§ **DOCUMENT EXTRACT**:
*-*-*

The French singer/songwriter Serge Gainsbourg created a myth of a poet, rascal, provocateur, lady's man and maverick, using French pop music as a platform. He redefined the concepts of beauty, cool and sexy. His influence has seeped into a wide variety of contemporary musical genres, from Air and Stereolab to Jarvis Cocker, Luna and Beck. Longtime Nick Cave collaborator (and founding Bad Seeds instrumentalist) Mick Harvey was prompted to release two English-language versions from Gainsbourg's songbook.
Light in the Attic's recent reissue of Gainsbourg's masterpiece, Histoire de Melody Nelson, a concept album originally released in 1971, still stands today as a daring and eccentric mélange of musical styles. Gainsbourg collaborated with Jean-Claude Vannier, who handled all the arrangements and recruited a number of British session musicians, including guitarists Big Jim Sullivan and Vick Flick and drummer Dougie Wright, as well as bringing in a fellow Frenchman, violinist Jean-Luc Ponty (who would later join Zappa's Mothers of Invention).
The sound of Melody Nelson is dense, with the appearance of sounding "light." This is the album's brilliance; it's deceiving. Guitarists Sullivan and Flick's psych-rock accompaniment and Brian Odgers' angular funk bass lines counterpoint Gainsbourg's deadpan delivery, while a full-blown orchestra sets the melancholic mood behind a twisted narrative (older man meets a teenage girl via a car accident, falls in love with her, then the girl tragically dies in a plane crash). He'd already cemented his reputation as a provocateur with his 1969 single, "Je T'aime ... Moi Non Plus," assisted by his then-lover, British actress Jane Birkin Gainsbourg. Birkin also added a few "vocals" on Melody Nelson, while she was pregnant with their child, Charlotte Gainsbourg. She also appeared topless on the album's cover, contributing further to the mystique, myth and controversy.
Gainsbourg's delivery was akin to contemporaries Lou Reed and Leonard Cohen; however, his persona was one that rode the fence between Reed's street-smart, dark urbanity and the melancholic elegance of Cohen.
The minor disappointment of this reissue recording is its briefness, running only 28 minutes long. Why didn't Light in the Attic add a few bonus tracks (such as "Decadanse," also recorded in 1971, or a few extra tracks from the 2006 star-studded Barbican Theatre tribute concert)? But, as it was intended, Histoire de Melody Nelson, a record of bizarre, outlandish and beautiful arrangements, is meant to be listened to as a singular piece. To add a few extra tracks would take away from this experience.
Histoire de Melody Nelson is a milestone -- challenging conceptually, as well as musically. And with this superb Light in the Attic reissue, accompanied with detailed liner notes and photographs, it allows a larger public to finally catch up to a work that clearly was far ahead of its time.

*-*-*

§ **DATASET CONTENT**:
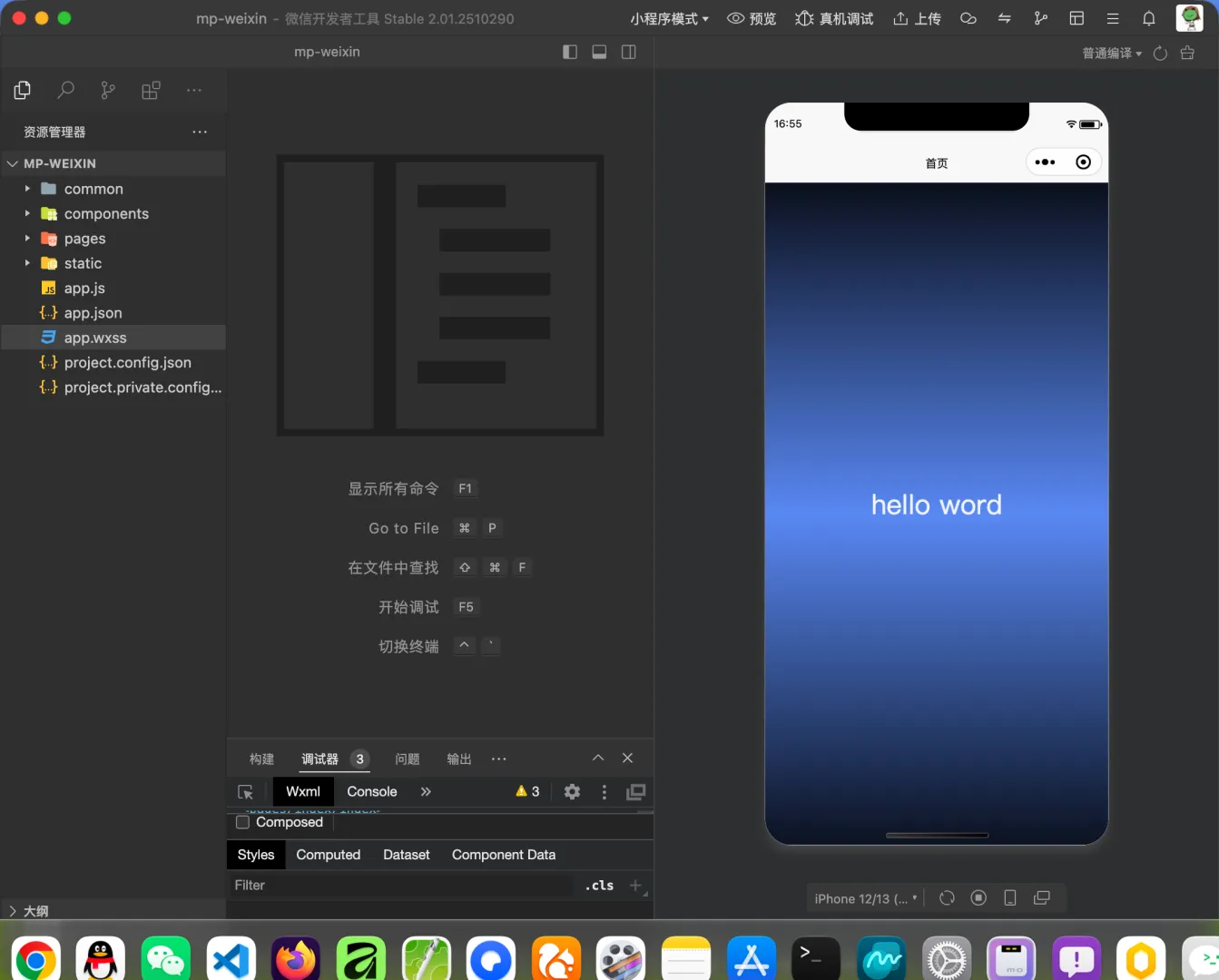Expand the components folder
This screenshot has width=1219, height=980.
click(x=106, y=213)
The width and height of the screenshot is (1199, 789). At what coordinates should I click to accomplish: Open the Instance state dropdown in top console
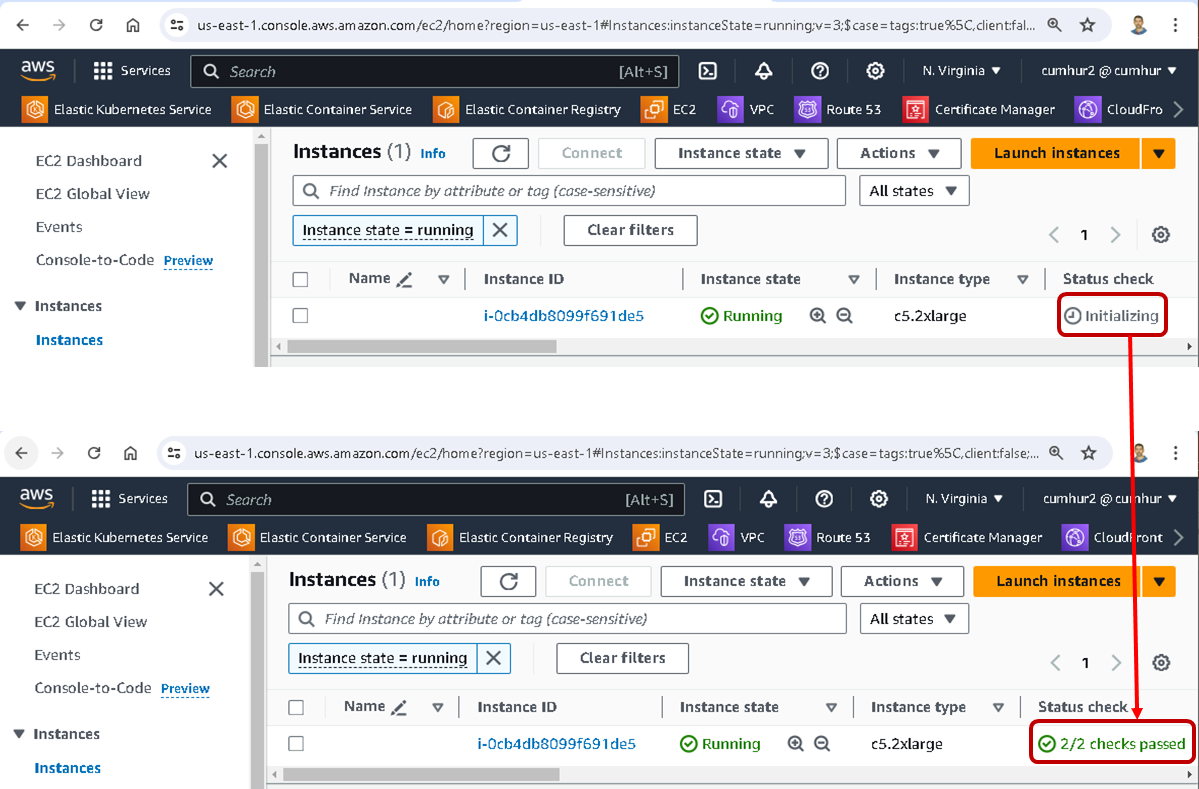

*-*-*

§ **STUDY QUESTIONS**:
[A] Transcribe everything in the album review from "The French singer/songwriter" down to "from Gainsbourg's songbook.".
[B] According to the album review, who handled all the arrangements on Histoire de Melody Nelson?

§ **EXERCISE SOLUTIONS**:
[A]
The French singer/songwriter Serge Gainsbourg created a myth of a poet, rascal, provocateur, lady's man and maverick, using French pop music as a platform. He redefined the concepts of beauty, cool and sexy. His influence has seeped into a wide variety of contemporary musical genres, from Air and Stereolab to Jarvis Cocker, Luna and Beck. Longtime Nick Cave collaborator (and founding Bad Seeds instrumentalist) Mick Harvey was prompted to release two English-language versions from Gainsbourg's songbook.

[B] Jean-Claude Vannier.